Stored items from a collection
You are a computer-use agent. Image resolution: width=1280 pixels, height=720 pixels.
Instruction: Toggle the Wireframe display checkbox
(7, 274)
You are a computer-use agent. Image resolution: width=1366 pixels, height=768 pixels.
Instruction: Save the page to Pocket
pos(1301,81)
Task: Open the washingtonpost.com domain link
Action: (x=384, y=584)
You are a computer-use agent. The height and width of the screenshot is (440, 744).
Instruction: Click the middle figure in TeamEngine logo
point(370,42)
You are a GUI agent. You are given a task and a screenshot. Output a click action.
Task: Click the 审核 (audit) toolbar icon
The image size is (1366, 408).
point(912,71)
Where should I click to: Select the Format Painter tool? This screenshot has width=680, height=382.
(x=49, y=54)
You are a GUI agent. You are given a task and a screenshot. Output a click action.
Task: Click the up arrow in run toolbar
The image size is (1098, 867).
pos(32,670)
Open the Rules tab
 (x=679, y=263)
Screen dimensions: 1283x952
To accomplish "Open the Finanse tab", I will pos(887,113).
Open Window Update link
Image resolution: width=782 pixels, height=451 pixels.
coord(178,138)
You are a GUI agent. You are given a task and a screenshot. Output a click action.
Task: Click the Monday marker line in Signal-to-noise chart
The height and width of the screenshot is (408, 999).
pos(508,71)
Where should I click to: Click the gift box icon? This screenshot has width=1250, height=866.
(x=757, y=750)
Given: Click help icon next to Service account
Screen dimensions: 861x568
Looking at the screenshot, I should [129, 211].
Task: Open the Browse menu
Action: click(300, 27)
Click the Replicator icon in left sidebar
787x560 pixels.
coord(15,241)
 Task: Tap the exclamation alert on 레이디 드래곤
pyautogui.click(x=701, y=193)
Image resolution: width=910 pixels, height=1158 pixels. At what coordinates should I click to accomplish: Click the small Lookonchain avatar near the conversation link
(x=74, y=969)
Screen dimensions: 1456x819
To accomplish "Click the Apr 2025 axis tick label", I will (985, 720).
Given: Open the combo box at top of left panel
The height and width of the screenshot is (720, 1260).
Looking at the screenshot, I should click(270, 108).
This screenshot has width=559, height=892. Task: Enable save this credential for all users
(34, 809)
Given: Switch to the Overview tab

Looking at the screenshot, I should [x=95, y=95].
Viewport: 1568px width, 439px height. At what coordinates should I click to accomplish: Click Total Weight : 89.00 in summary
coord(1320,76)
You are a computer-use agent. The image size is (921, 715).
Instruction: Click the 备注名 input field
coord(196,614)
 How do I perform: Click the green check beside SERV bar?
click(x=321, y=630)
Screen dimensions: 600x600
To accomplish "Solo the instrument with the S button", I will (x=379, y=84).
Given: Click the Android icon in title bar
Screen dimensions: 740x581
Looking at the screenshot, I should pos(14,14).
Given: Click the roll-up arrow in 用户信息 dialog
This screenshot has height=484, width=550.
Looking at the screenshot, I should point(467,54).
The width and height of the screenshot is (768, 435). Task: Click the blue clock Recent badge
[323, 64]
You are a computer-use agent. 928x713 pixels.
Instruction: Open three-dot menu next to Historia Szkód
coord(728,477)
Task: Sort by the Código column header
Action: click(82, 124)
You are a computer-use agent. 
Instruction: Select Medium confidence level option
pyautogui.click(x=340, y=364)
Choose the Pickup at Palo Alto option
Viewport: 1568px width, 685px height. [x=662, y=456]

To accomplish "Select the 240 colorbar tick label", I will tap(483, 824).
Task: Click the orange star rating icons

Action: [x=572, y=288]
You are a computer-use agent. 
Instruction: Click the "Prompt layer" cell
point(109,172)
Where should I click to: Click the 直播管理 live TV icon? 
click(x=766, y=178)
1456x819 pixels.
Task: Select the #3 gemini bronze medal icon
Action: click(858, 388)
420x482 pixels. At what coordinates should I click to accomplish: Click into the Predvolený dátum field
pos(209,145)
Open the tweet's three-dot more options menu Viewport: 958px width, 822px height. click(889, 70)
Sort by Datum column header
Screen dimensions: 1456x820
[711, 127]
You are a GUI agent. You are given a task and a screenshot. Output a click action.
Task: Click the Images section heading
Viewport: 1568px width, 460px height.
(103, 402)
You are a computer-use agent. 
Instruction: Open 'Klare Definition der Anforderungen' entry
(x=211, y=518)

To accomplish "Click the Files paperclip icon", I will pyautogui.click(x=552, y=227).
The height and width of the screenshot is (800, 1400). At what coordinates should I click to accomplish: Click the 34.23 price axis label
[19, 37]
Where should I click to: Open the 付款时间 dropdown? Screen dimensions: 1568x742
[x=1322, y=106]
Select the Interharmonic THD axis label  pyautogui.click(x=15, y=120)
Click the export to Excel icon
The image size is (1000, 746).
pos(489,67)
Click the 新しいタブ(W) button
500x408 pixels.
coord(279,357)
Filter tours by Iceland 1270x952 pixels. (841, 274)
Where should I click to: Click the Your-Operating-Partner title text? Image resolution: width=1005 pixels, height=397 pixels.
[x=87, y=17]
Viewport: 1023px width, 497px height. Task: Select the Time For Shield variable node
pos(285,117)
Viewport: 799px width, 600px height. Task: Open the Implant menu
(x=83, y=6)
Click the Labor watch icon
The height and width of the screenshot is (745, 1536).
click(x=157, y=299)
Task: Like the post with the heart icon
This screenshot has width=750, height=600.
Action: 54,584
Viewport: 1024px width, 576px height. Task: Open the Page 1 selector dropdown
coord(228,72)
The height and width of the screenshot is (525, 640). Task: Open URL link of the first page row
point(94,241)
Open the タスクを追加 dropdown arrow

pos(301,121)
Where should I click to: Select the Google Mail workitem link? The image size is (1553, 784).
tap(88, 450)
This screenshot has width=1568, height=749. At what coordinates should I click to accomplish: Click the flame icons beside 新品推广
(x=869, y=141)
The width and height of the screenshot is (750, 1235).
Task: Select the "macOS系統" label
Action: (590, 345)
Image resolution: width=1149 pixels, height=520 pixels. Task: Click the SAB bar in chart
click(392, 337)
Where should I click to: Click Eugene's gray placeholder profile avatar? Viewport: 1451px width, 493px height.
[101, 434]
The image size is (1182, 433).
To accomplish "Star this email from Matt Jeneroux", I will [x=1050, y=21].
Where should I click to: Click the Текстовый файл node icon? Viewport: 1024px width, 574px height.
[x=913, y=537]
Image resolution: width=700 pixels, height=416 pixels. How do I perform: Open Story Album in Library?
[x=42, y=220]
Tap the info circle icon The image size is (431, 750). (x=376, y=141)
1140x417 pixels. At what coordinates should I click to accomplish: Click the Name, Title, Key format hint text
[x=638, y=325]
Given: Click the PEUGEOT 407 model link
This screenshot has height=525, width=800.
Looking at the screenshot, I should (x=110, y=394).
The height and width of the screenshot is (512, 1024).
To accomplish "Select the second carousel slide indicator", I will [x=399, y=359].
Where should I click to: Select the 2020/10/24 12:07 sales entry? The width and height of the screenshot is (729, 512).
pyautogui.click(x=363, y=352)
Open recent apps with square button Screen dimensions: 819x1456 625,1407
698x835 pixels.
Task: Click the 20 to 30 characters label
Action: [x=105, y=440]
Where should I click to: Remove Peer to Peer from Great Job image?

Problem description => All of the records above are to be repeated exactly.

Reply to the exercise =>
You are a computer-use agent. Image resolution: width=1280 pixels, height=720 pixels.
Instruction: Toggle the Wireframe display checkbox
(7, 274)
You are a computer-use agent. Image resolution: width=1366 pixels, height=768 pixels.
Instruction: Save the page to Pocket
pos(1301,81)
Task: Open the washingtonpost.com domain link
Action: (x=384, y=584)
You are a computer-use agent. The height and width of the screenshot is (440, 744).
Instruction: Click the middle figure in TeamEngine logo
point(370,42)
You are a GUI agent. You are given a task and a screenshot. Output a click action.
Task: Click the 审核 (audit) toolbar icon
The image size is (1366, 408).
point(912,71)
Where should I click to: Select the Format Painter tool? This screenshot has width=680, height=382.
(x=49, y=54)
You are a GUI agent. You are given a task and a screenshot. Output a click action.
Task: Click the up arrow in run toolbar
The image size is (1098, 867).
pos(32,670)
Open the Rules tab
 (x=679, y=263)
Screen dimensions: 1283x952
To accomplish "Open the Finanse tab", I will pos(887,113).
Open Window Update link
Image resolution: width=782 pixels, height=451 pixels.
coord(178,138)
You are a GUI agent. You are given a task and a screenshot. Output a click action.
Task: Click the Monday marker line in Signal-to-noise chart
The height and width of the screenshot is (408, 999).
pos(508,71)
Where should I click to: Click the gift box icon? This screenshot has width=1250, height=866.
(x=757, y=750)
Given: Click help icon next to Service account
Screen dimensions: 861x568
Looking at the screenshot, I should [129, 211].
Task: Open the Browse menu
Action: click(300, 27)
Click the Replicator icon in left sidebar
787x560 pixels.
coord(15,241)
 Task: Tap the exclamation alert on 레이디 드래곤
pyautogui.click(x=701, y=193)
Image resolution: width=910 pixels, height=1158 pixels. At what coordinates should I click to accomplish: Click the small Lookonchain avatar near the conversation link
(x=74, y=969)
Screen dimensions: 1456x819
To accomplish "Click the Apr 2025 axis tick label", I will (985, 720).
Given: Open the combo box at top of left panel
The height and width of the screenshot is (720, 1260).
Looking at the screenshot, I should click(270, 108).
This screenshot has width=559, height=892. Task: Enable save this credential for all users
(34, 809)
Given: Switch to the Overview tab

Looking at the screenshot, I should [x=95, y=95].
Viewport: 1568px width, 439px height. At what coordinates should I click to accomplish: Click Total Weight : 89.00 in summary
coord(1320,76)
You are a computer-use agent. The image size is (921, 715).
Instruction: Click the 备注名 input field
coord(196,614)
 How do I perform: Click the green check beside SERV bar?
click(x=321, y=630)
Screen dimensions: 600x600
To accomplish "Solo the instrument with the S button", I will (x=379, y=84).
Given: Click the Android icon in title bar
Screen dimensions: 740x581
Looking at the screenshot, I should pos(14,14).
Given: Click the roll-up arrow in 用户信息 dialog
This screenshot has height=484, width=550.
Looking at the screenshot, I should point(467,54).
The width and height of the screenshot is (768, 435). Task: Click the blue clock Recent badge
[323, 64]
You are a computer-use agent. 928x713 pixels.
Instruction: Open three-dot menu next to Historia Szkód
coord(728,477)
Task: Sort by the Código column header
Action: click(82, 124)
You are a computer-use agent. 
Instruction: Select Medium confidence level option
pyautogui.click(x=340, y=364)
Choose the Pickup at Palo Alto option
Viewport: 1568px width, 685px height. [x=662, y=456]

To accomplish "Select the 240 colorbar tick label", I will tap(483, 824).
Task: Click the orange star rating icons

Action: [x=572, y=288]
You are a computer-use agent. 
Instruction: Click the "Prompt layer" cell
point(109,172)
Where should I click to: Click the 直播管理 live TV icon? 
click(x=766, y=178)
1456x819 pixels.
Task: Select the #3 gemini bronze medal icon
Action: click(858, 388)
420x482 pixels. At what coordinates should I click to accomplish: Click into the Predvolený dátum field
pos(209,145)
Open the tweet's three-dot more options menu Viewport: 958px width, 822px height. click(889, 70)
Sort by Datum column header
Screen dimensions: 1456x820
[711, 127]
You are a GUI agent. You are given a task and a screenshot. Output a click action.
Task: Click the Images section heading
Viewport: 1568px width, 460px height.
(103, 402)
You are a computer-use agent. 
Instruction: Open 'Klare Definition der Anforderungen' entry
(x=211, y=518)

To accomplish "Click the Files paperclip icon", I will pyautogui.click(x=552, y=227).
The height and width of the screenshot is (800, 1400). At what coordinates should I click to accomplish: Click the 34.23 price axis label
[19, 37]
Where should I click to: Open the 付款时间 dropdown? Screen dimensions: 1568x742
[x=1322, y=106]
Select the Interharmonic THD axis label  pyautogui.click(x=15, y=120)
Click the export to Excel icon
The image size is (1000, 746).
pos(489,67)
Click the 新しいタブ(W) button
500x408 pixels.
coord(279,357)
Filter tours by Iceland 1270x952 pixels. (841, 274)
Where should I click to: Click the Your-Operating-Partner title text? Image resolution: width=1005 pixels, height=397 pixels.
[x=87, y=17]
Viewport: 1023px width, 497px height. Task: Select the Time For Shield variable node
pos(285,117)
Viewport: 799px width, 600px height. Task: Open the Implant menu
(x=83, y=6)
Click the Labor watch icon
The height and width of the screenshot is (745, 1536).
click(x=157, y=299)
Task: Like the post with the heart icon
This screenshot has width=750, height=600.
Action: 54,584
Viewport: 1024px width, 576px height. Task: Open the Page 1 selector dropdown
coord(228,72)
The height and width of the screenshot is (525, 640). Task: Open URL link of the first page row
point(94,241)
Open the タスクを追加 dropdown arrow

pos(301,121)
Where should I click to: Select the Google Mail workitem link? The image size is (1553, 784).
tap(88, 450)
This screenshot has width=1568, height=749. At what coordinates should I click to accomplish: Click the flame icons beside 新品推广
(x=869, y=141)
The width and height of the screenshot is (750, 1235).
Task: Select the "macOS系統" label
Action: (590, 345)
Image resolution: width=1149 pixels, height=520 pixels. Task: Click the SAB bar in chart
click(392, 337)
Where should I click to: Click Eugene's gray placeholder profile avatar? Viewport: 1451px width, 493px height.
[101, 434]
The image size is (1182, 433).
To accomplish "Star this email from Matt Jeneroux", I will [x=1050, y=21].
Where should I click to: Click the Текстовый файл node icon? Viewport: 1024px width, 574px height.
[x=913, y=537]
Image resolution: width=700 pixels, height=416 pixels. How do I perform: Open Story Album in Library?
[x=42, y=220]
Tap the info circle icon The image size is (431, 750). (x=376, y=141)
1140x417 pixels. At what coordinates should I click to accomplish: Click the Name, Title, Key format hint text
[x=638, y=325]
Given: Click the PEUGEOT 407 model link
This screenshot has height=525, width=800.
Looking at the screenshot, I should (x=110, y=394).
The height and width of the screenshot is (512, 1024).
To accomplish "Select the second carousel slide indicator", I will [x=399, y=359].
Where should I click to: Select the 2020/10/24 12:07 sales entry? The width and height of the screenshot is (729, 512).
pyautogui.click(x=363, y=352)
Open recent apps with square button Screen dimensions: 819x1456 625,1407
698x835 pixels.
Task: Click the 20 to 30 characters label
Action: [x=105, y=440]
Where should I click to: Remove Peer to Peer from Great Job image?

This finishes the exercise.